Task to carry out: Repeat the data exactly. Pictures stay out.

[Dataset entries]

= = = = =

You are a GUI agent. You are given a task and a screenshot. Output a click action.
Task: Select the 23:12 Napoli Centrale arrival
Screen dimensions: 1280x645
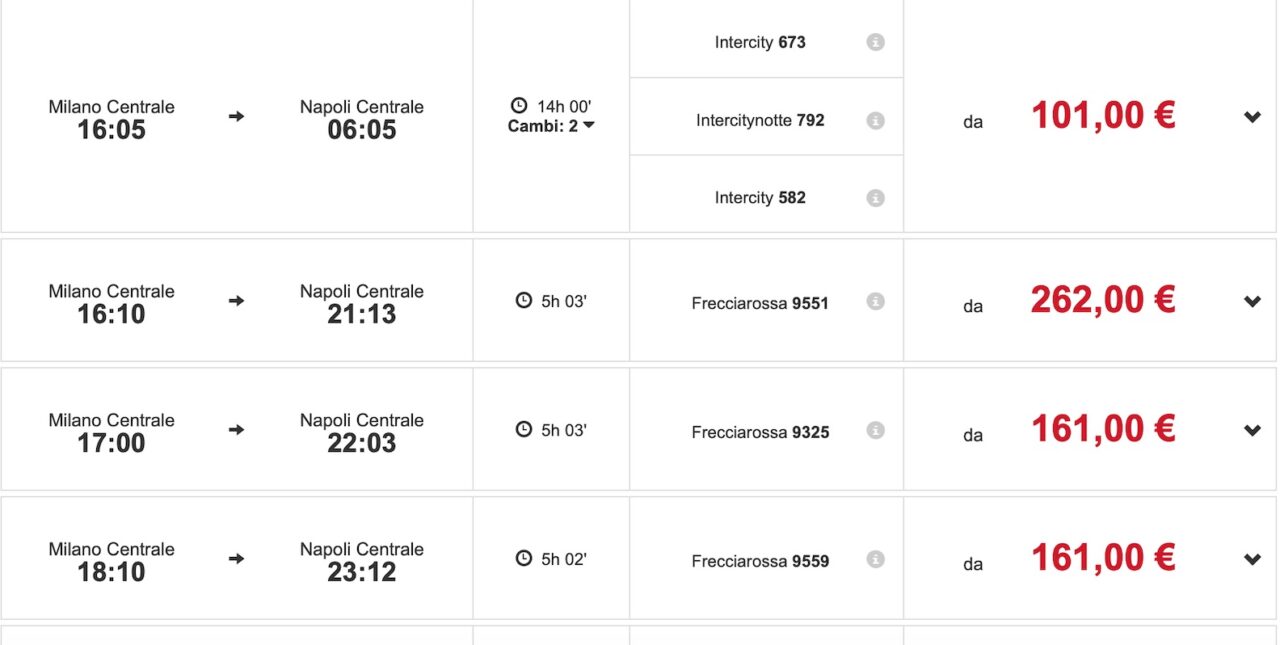coord(362,561)
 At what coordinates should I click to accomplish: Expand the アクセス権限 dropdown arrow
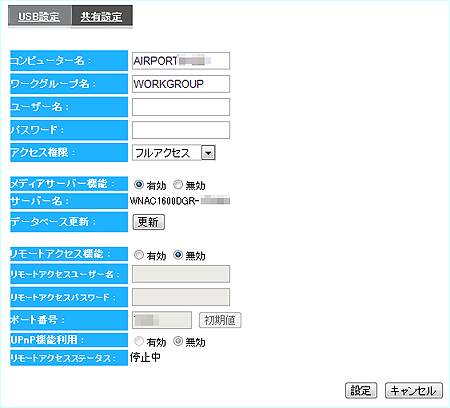point(208,153)
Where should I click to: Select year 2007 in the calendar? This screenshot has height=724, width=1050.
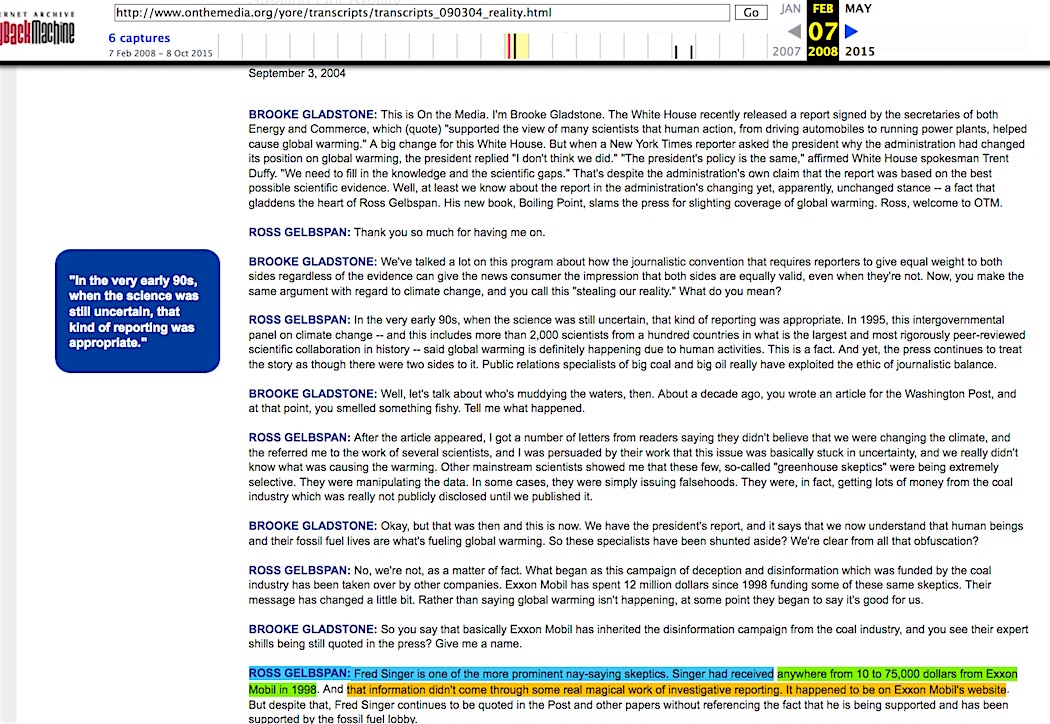point(786,52)
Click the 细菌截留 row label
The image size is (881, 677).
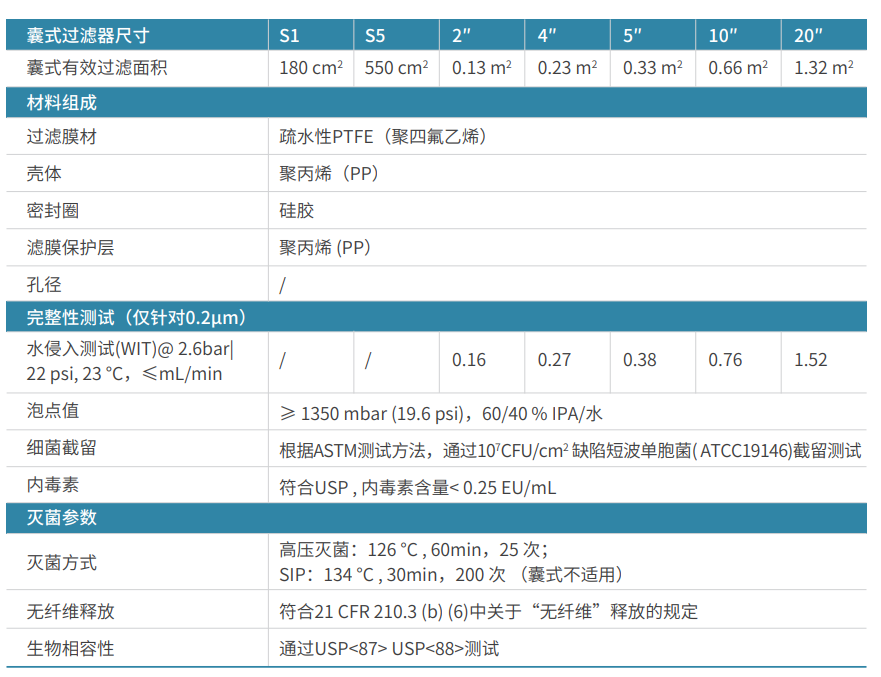(62, 449)
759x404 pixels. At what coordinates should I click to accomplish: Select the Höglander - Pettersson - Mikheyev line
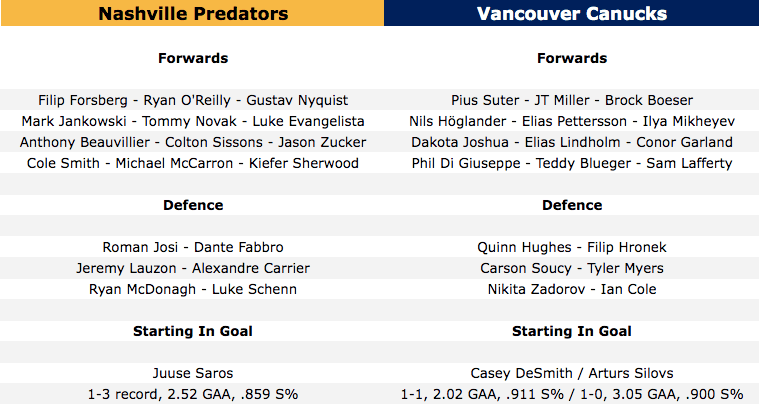(x=571, y=121)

= = = = =

Result of this exercise:
You are a GUI agent. You are given a task and a screenshot. Output a click action.
Task: Select the 23:12 Napoli Centrale arrival
Screen dimensions: 1280x645
coord(362,561)
 At what coordinates should I click to accomplish: Expand the アクセス権限 dropdown arrow
point(208,153)
Where should I click to: Select year 2007 in the calendar? This screenshot has height=724, width=1050.
point(786,52)
Click the 细菌截留 row label
The image size is (881, 677).
(62, 449)
759x404 pixels. At what coordinates should I click to accomplish: Select the Höglander - Pettersson - Mikheyev line
(x=571, y=121)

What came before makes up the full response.